**WRITTEN REQUEST**
Rewrite every one of the records below, substituting "Command" for each occurrence of "Instruction" and leaving all other text unchanged.

**RECORDS SUPPLIED**
═══

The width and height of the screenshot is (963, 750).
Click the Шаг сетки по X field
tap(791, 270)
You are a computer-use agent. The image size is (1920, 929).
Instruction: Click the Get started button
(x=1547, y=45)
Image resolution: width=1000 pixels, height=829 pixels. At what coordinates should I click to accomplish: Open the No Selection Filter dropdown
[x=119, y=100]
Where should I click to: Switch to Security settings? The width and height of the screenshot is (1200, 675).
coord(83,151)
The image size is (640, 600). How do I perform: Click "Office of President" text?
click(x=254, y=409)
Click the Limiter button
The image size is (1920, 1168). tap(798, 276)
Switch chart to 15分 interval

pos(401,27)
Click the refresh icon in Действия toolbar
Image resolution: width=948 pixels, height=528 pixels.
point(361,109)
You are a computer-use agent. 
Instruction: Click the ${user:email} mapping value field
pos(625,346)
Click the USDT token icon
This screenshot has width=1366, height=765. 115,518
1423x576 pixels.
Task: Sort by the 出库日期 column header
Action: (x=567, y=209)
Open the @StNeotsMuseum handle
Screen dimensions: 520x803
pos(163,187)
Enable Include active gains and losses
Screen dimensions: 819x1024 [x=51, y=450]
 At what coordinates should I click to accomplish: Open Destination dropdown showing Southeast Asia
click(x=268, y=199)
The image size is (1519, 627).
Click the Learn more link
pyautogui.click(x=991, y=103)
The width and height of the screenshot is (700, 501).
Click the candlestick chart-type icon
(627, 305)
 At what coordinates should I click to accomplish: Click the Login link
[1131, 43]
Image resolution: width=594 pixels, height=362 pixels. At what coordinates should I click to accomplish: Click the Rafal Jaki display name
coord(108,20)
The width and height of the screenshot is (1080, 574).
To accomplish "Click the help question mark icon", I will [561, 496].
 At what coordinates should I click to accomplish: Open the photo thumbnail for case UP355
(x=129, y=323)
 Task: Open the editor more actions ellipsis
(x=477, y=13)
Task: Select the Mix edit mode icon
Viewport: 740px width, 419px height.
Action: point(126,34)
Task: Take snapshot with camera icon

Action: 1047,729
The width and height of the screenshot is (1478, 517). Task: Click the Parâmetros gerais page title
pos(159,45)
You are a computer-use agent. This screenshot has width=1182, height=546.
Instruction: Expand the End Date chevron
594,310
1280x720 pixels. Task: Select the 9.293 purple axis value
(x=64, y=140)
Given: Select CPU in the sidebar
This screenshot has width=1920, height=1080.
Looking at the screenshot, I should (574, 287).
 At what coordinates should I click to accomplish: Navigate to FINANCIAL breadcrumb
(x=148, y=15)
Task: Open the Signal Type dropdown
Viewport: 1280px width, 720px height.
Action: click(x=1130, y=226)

═══

**FINAL ANSWER**
The width and height of the screenshot is (963, 750).
Click the Шаг сетки по X field
tap(791, 270)
You are a computer-use agent. The image size is (1920, 929).
Command: Click the Get started button
(x=1547, y=45)
Image resolution: width=1000 pixels, height=829 pixels. At what coordinates should I click to accomplish: Open the No Selection Filter dropdown
[x=119, y=100]
Where should I click to: Switch to Security settings? The width and height of the screenshot is (1200, 675).
coord(83,151)
The image size is (640, 600). How do I perform: Click "Office of President" text?
click(x=254, y=409)
Click the Limiter button
The image size is (1920, 1168). tap(798, 276)
Switch chart to 15分 interval

pos(401,27)
Click the refresh icon in Действия toolbar
Image resolution: width=948 pixels, height=528 pixels.
point(361,109)
You are a computer-use agent. 
Command: Click the ${user:email} mapping value field
pos(625,346)
Click the USDT token icon
This screenshot has width=1366, height=765. 115,518
1423x576 pixels.
Task: Sort by the 出库日期 column header
Action: (x=567, y=209)
Open the @StNeotsMuseum handle
Screen dimensions: 520x803
pos(163,187)
Enable Include active gains and losses
Screen dimensions: 819x1024 [x=51, y=450]
 At what coordinates should I click to accomplish: Open Destination dropdown showing Southeast Asia
click(x=268, y=199)
The image size is (1519, 627).
Click the Learn more link
pyautogui.click(x=991, y=103)
The width and height of the screenshot is (700, 501).
Click the candlestick chart-type icon
(627, 305)
 At what coordinates should I click to accomplish: Click the Login link
[1131, 43]
Image resolution: width=594 pixels, height=362 pixels. At what coordinates should I click to accomplish: Click the Rafal Jaki display name
coord(108,20)
The width and height of the screenshot is (1080, 574).
To accomplish "Click the help question mark icon", I will [561, 496].
 At what coordinates should I click to accomplish: Open the photo thumbnail for case UP355
(x=129, y=323)
 Task: Open the editor more actions ellipsis
(x=477, y=13)
Task: Select the Mix edit mode icon
Viewport: 740px width, 419px height.
Action: point(126,34)
Task: Take snapshot with camera icon

Action: 1047,729
The width and height of the screenshot is (1478, 517). Task: Click the Parâmetros gerais page title
pos(159,45)
You are a computer-use agent. This screenshot has width=1182, height=546.
Command: Expand the End Date chevron
594,310
1280x720 pixels. Task: Select the 9.293 purple axis value
(x=64, y=140)
Given: Select CPU in the sidebar
This screenshot has width=1920, height=1080.
Looking at the screenshot, I should (574, 287).
 At what coordinates should I click to accomplish: Navigate to FINANCIAL breadcrumb
(x=148, y=15)
Task: Open the Signal Type dropdown
Viewport: 1280px width, 720px height.
Action: click(x=1130, y=226)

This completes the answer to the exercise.